Mort de Georges Pernoud, l’amoureux de la mer à l’origine de «Thalassa» à la télévision

Publié le par Le Figaro par Sarah Lecoeuvre et Élisabeth Perrin

Le présentateur historique de l’émission de France 3 s’est éteint dimanche à l’âge de 73 ans. Il détient l’un des records de longévité à la télévision.

 Georges Pernoud en 2004. PIERRE VERDY/AFP

Georges Pernoud en 2004. PIERRE VERDY/AFP

Une figure du paysage audiovisuel s’en est allée. Georges Pernoud est décédé dimanche dans un hôpital de région parisienne «des suites d’une longue maladie», a annoncé sa fille Fanny Pernoud à l’AFP. Cet amoureux de la mer a marqué les esprits en créant et présentant «Thalassa», magazine emblématique de FR3 puis de France 3.

C’est le 4 juin 1975 qu’il propose le projet de «Thalassa» à la direction de FR3 qui sera accepté deux jours plus tard. La première émission est diffusée le 27 septembre suivant et est consacrée au «poids de la mer» à Marseille. À l’époque pas de plateau, donc encore moins de présentateur à l’écran. De simples reportages s’enchaînent dans l’émission qui dure alors 30 minutes. Producteur et voix off dès ses débuts, Georges Pernoud n’apparaîtra à l’image que le 4 janvier 1980.

Malgré les orages, les tempêtes ou les baisses de régime, le capitaine de ce rendez-vous a tenu bon la barre sur sa péniche-studio amarrée en bord de Seine. Quarante ans à sa tête! Avec «Le Jour du Seigneur» et «Des chiffres et des lettres» , «Thalassa» figure parmi les programmes de la télévision à la longévité la plus longue. Grâce à cette belle lucarne sur le monde maritime et sur ceux qui en vivent, Georges Pernoud a sensibilisé au fil des années ses fidèles à la défense du patrimoine et du littoral. Avec des enquêtes pointues, il les a informés sur nombre de catastrophes écologiques et humaines (mer d’Aral, drame de l’Estonia ou scandale des «boues rouges» du parc des Calanques). Il les a aussi fait rêver grâce à des paysages sublimes et des rencontres avec des stars de la voile ou d’anonymes passionnés. C’est ainsi qu’il a imaginé une autre émission, «Faut pas rêver», en 1990.

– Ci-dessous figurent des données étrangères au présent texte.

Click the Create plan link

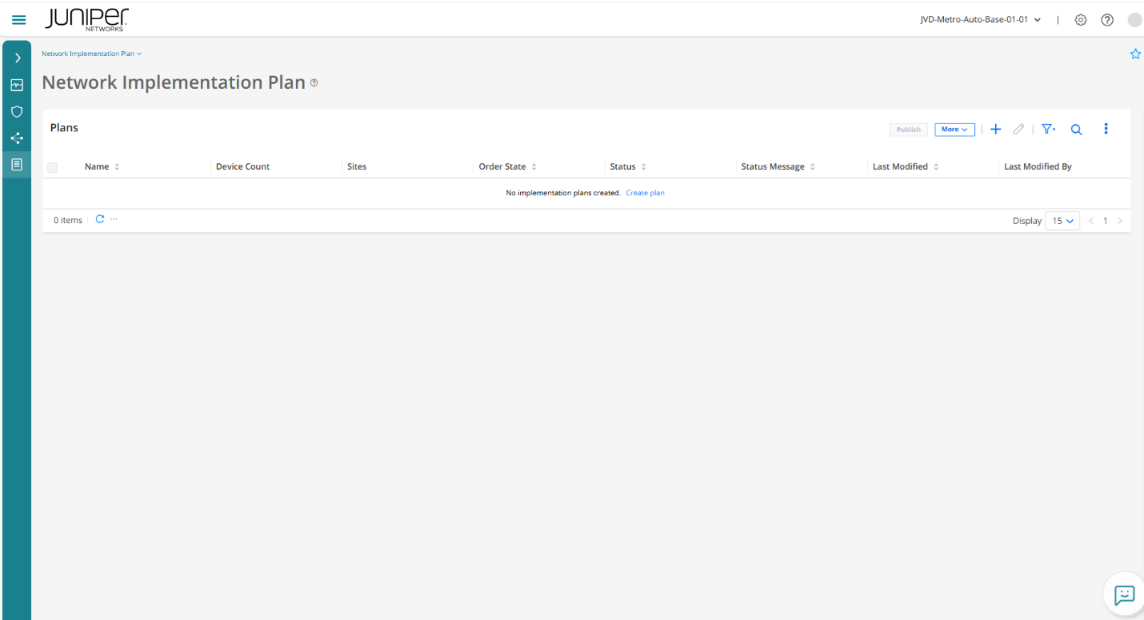click(645, 193)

Chevalier de la légion d’honneur

Avec des millions de téléspectateurs rassemblés chaque semaine, on se bousculait sur le plateau de «Thalassa». Parmi les invités, des défenseurs de la nature comme le réalisateur et acteur Jacques Perrin, l’explorateur Jean-Louis Étienne et Ségolène Royal, dans l’une des enquêtes consacrée aux boues rouges au large de Cassis. Lorsque la femme politique est devenue ministre de l’Environnement et de la Mer, elle a remis à Georges Pernoud la médaille de chevalier de la Légion d’honneur. C’était en 2017.

Cette année-là, après 1704 numéros, et parce que les audiences se faisaient plus timides, Georges Pernoud a choisi de quitter le navire de «Thalassa». Et c’est sans fièvre que l’animateur avait préparé son ultime rendez-vous, le 30 juin à Saint-Malo, avec notamment «L’Expédition La Pérouse», l’un de ses reportages préférés. À France Télévisions, on lui avait réservé, quelques jours avant, une jolie fête de départ avec notamment Xavier Couture, l’ancien patron des programmes du groupe, l’explorateur Jean-Louis Étienne, le ministre Jean-Yves Le Drian, l’écrivain Érik Orsenna, les journalistes Patricia Loison et Carole Gaessler et Delphine Ernotte-Cunci, présidente du groupe. Beau joueur, il avait souhaité bon vent à «Thalassa» qui avait continué avec Fanny Agostini à la présentation. Trois ans plus tard, l’émission a perdu sa case mensuelle et est aujourd’hui présentée chaque dimanche par Sabine Quindou.

Au moment de son départ, Georges Pernoud nous avait fait part de son envie de sortir un livre pendant sa retraite bien méritée pour y raconter les grandes rencontres de sa carrière. Il avait également d’autres idées de concept pour la télévision. Le temps lui aura finalement manqué.